Material supplied below:

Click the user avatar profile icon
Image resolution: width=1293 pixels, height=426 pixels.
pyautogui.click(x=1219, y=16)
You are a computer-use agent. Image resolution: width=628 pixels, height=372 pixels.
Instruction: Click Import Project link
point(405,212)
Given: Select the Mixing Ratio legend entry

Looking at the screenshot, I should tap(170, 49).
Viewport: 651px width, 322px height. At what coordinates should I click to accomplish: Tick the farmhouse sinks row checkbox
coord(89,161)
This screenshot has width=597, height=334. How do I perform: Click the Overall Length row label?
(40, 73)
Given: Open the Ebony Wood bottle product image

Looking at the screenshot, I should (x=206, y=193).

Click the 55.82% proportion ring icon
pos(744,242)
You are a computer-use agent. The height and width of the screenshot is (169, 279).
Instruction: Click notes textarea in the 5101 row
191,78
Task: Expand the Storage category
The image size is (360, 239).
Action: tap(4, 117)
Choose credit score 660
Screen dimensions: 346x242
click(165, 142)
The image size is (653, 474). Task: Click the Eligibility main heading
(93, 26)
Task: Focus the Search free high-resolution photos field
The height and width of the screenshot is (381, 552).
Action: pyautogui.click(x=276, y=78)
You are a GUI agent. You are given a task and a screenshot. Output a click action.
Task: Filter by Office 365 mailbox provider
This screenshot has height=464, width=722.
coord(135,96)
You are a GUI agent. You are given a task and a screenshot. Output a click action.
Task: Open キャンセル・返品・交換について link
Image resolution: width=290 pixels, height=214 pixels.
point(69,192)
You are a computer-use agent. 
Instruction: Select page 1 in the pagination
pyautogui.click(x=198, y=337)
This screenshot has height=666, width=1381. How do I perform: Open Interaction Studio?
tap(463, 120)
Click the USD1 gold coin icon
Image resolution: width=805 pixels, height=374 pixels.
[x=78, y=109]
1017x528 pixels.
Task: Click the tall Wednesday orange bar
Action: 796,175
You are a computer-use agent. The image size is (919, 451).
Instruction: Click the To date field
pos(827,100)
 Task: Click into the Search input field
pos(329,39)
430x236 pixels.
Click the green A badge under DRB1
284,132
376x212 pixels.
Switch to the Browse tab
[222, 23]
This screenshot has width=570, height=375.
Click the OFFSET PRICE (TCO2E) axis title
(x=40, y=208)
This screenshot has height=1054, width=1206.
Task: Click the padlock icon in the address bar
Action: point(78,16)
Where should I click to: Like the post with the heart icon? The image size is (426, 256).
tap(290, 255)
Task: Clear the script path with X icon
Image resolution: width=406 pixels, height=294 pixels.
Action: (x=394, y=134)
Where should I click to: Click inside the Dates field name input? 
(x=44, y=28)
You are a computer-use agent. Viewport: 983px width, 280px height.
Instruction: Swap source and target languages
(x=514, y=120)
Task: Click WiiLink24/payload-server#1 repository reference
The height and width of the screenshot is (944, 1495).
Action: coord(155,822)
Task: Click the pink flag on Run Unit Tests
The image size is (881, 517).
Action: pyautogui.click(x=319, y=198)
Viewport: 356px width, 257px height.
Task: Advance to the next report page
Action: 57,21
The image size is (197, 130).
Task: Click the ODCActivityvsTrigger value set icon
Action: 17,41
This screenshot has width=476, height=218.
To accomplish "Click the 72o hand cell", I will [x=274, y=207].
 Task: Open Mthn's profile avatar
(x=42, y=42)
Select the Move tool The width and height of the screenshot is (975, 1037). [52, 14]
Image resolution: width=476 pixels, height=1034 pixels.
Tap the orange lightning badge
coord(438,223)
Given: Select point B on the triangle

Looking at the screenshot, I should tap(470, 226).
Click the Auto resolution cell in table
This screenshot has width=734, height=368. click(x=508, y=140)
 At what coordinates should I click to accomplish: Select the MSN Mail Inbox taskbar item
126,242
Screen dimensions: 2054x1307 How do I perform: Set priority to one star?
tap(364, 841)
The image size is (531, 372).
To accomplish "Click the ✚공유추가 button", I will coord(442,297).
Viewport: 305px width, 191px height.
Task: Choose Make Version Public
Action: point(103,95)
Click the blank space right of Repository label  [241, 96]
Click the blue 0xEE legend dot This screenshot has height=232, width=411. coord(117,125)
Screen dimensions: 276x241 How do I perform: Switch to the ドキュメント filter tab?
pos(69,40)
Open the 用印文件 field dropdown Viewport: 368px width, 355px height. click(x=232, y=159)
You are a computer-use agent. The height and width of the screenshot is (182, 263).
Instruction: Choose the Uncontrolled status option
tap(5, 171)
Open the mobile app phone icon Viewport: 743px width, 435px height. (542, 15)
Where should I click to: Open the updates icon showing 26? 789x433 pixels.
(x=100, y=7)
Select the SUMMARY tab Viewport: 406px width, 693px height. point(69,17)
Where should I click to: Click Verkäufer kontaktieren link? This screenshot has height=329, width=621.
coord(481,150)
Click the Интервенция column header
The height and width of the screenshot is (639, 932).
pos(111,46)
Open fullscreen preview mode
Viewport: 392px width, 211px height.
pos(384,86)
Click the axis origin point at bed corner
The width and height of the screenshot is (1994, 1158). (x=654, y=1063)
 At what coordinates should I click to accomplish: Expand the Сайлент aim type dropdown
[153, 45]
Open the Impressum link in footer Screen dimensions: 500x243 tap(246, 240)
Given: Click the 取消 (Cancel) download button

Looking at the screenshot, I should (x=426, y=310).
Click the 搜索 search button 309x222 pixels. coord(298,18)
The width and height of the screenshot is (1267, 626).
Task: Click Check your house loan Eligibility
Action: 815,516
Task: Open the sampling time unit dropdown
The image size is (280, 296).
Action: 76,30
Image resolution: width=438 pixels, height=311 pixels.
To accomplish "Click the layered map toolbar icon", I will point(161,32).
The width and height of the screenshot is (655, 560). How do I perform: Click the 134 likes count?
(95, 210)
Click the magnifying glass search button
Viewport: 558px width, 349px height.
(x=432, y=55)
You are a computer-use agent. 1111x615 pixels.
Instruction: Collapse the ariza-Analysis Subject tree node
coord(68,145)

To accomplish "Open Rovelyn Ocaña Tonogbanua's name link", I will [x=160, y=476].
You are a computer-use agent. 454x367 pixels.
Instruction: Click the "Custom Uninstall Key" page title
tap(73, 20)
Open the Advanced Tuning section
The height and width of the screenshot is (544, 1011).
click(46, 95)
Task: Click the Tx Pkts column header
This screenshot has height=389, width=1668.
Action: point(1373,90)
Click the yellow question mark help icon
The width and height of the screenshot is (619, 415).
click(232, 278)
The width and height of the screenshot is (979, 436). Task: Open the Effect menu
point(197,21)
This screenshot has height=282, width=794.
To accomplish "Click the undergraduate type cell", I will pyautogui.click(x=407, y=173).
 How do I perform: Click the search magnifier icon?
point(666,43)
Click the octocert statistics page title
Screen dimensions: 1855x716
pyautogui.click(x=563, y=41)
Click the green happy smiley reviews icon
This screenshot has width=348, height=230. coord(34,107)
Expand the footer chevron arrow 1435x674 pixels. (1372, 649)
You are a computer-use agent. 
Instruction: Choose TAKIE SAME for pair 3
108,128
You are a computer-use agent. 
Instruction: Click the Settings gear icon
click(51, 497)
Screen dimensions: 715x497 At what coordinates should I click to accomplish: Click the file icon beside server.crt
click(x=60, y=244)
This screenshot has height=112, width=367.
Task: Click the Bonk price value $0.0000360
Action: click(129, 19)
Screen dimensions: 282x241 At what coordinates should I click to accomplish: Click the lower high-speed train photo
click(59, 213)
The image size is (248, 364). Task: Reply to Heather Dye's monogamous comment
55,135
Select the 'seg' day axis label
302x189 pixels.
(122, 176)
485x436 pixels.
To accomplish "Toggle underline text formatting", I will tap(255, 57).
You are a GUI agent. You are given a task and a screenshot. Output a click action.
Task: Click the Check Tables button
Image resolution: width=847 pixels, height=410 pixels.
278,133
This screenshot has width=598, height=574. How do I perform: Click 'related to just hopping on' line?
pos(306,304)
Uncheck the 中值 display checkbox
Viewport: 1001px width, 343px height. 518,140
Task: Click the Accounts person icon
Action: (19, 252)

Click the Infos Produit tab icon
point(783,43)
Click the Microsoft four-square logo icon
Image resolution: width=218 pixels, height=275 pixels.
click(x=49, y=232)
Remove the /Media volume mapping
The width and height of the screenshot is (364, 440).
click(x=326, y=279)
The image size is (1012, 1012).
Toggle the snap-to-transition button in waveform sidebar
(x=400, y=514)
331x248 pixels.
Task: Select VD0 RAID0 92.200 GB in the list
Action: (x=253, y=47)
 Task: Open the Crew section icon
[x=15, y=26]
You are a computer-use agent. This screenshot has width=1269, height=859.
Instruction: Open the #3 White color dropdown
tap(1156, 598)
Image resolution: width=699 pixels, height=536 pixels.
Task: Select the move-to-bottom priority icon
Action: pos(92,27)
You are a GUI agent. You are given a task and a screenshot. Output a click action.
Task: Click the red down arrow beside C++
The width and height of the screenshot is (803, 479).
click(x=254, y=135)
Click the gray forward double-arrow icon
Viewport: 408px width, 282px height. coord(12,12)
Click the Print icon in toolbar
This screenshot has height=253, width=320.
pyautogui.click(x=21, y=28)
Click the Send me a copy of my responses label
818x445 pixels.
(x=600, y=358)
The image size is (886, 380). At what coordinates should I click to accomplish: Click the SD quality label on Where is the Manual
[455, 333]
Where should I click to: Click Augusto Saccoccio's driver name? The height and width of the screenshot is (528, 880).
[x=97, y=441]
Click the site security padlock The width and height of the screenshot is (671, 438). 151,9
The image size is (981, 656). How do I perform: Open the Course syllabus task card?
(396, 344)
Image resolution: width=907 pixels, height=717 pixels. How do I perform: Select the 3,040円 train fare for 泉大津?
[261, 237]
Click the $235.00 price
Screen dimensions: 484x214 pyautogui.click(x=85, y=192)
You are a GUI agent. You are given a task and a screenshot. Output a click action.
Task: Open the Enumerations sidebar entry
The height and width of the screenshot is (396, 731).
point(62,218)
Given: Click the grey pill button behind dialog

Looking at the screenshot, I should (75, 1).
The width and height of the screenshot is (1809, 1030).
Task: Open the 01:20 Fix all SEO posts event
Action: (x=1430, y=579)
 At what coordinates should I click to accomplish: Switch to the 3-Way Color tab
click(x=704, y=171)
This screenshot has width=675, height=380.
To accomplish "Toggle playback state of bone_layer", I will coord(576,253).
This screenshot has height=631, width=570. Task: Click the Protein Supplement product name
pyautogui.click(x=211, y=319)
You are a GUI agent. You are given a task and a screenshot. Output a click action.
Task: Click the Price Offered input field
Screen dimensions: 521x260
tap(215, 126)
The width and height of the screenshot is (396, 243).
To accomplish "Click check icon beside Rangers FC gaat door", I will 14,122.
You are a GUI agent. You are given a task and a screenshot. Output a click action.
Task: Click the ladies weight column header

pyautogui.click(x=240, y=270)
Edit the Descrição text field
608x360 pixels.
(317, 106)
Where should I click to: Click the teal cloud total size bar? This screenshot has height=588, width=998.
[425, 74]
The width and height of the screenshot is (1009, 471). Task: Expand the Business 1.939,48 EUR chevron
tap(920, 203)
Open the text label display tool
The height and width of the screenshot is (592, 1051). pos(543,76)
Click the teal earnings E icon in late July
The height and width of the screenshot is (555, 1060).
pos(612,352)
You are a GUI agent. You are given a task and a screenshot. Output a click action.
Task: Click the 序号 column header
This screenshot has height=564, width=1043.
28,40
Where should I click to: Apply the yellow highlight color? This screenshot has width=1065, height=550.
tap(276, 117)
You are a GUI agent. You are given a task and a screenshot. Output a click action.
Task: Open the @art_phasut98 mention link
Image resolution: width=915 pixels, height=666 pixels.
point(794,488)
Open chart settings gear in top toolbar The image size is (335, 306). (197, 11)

End of Material supplied.

● What is expected
Look through the entries above for the word "computer". Say how many lines contain it, using only a number.

● Task answer
11